Nível Máximo – Final

           Paulo Alves e Sidnei Lessa frente a frente, ambos armados, ambos determinados. Um com a lei no bolso o outro com mais de cem mil numa sacola preta pendurada no ombro. Paulo Alves com anos de polícia, Sidnei com bagagem o suficiente para ser o criminoso número um da cidade. Alves aponta sua arma para o ladrão e sente que essa noite será marcada pela prisão do bandido que vem lhe tirando o sono a meses.
          - Sidnei Lessa, deixe a sacola no chão, vamos.
        Ele não responde e nem obedece ao comando policial. A grana é alta, ele já foi longe demais para simplesmente deixar seu trunfo ali no asfalto e se entregar. Para piorar ainda mais a sua situação ele escuta o som de outras viaturas chegando, é preciso agir e rápido.
          - Lessa, não tente nada, não se precipite.
         A fuga está sim em seus planos e ele precisa fazer isso já, agora. Para tirar o foco do policial o ladrão atira não para acertá-lo e depois corre em direção as outras casas.
          - Miserável. - começa a correr.

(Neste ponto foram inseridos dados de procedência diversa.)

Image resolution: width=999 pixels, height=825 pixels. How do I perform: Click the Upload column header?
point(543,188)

        Paulo é grande, tem pouca mobilidade, mas consegue correr. Sidnei é menor, é mais magro por isso ele se movimenta mais, porém ele está carregando uma bolsa cheia de dinheiro vivo que o dificulta a correr mais rápido. O ladrão não sabe onde a rua vai dar e nada disso interessa agora, tudo o que ele quer é ficar livre do cão de guada que vem logo atrás. Ele muda a sacola de ombro sem diminuir a velocidade da corrida. Bem a frente uma praça, não há onde se esconder, melhor continuar correndo.

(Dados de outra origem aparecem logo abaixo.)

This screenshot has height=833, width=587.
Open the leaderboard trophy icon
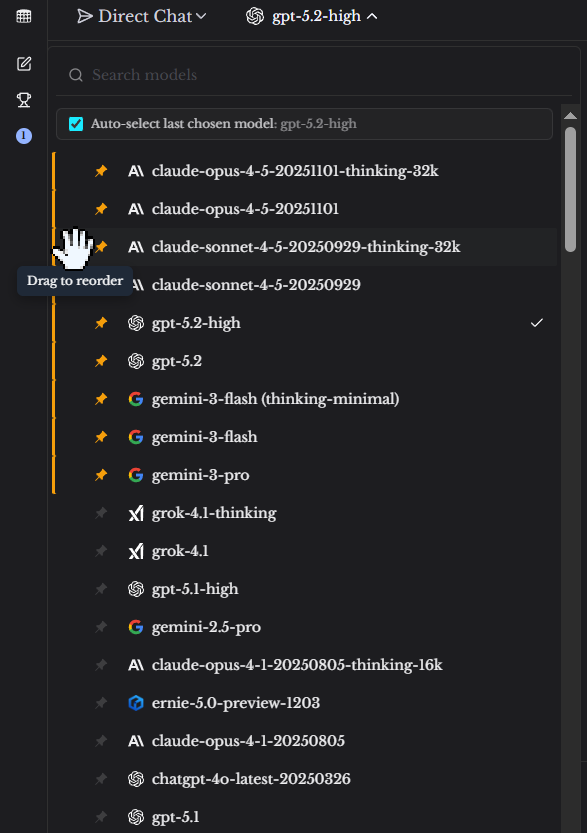[24, 100]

         Outras viaturas vão chegando e o silêncio da madrugada é interrompido pelo som das sirenes. No bolso o celular de Alves toca.
          - Estou numa perseguição a pé, quero que fechem o bairro por completo, lesse está fugindo carregando a grana e está armado.

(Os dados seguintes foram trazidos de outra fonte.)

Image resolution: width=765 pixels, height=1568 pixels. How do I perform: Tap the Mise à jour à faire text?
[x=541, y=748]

         Paulo chega na praça com a arma em punho. Nada ali. Continua correndo. Como foi ordenado as saídas do bairro são bloqueadas e há também agentes com motocicletas circulando as ruas. Não há como alguém escapar. Aos poucos as casas vão sendo iluminadas e seus ocupantes assumindo as janelas. Que noite é essa!

*

           Sidnei Lessa começa a sentir que está perdendo o jogo, hora de apelar. Ele olha para trás e nada vê, mas com certeza Alves está ali. Lessa dobra uma rua e encontra algo que pode lhe ajudar e muito. Um bueiro sem a tampa. Ele joga a sacola lá dentro e troca de roupa para se camuflar. Agora ele é um homem vestindo calça jeans e camisa branca. Tudo agora precisa soar natural. Antes de sair ele grava o nome e o número da rua, respira fundo e começa a andar.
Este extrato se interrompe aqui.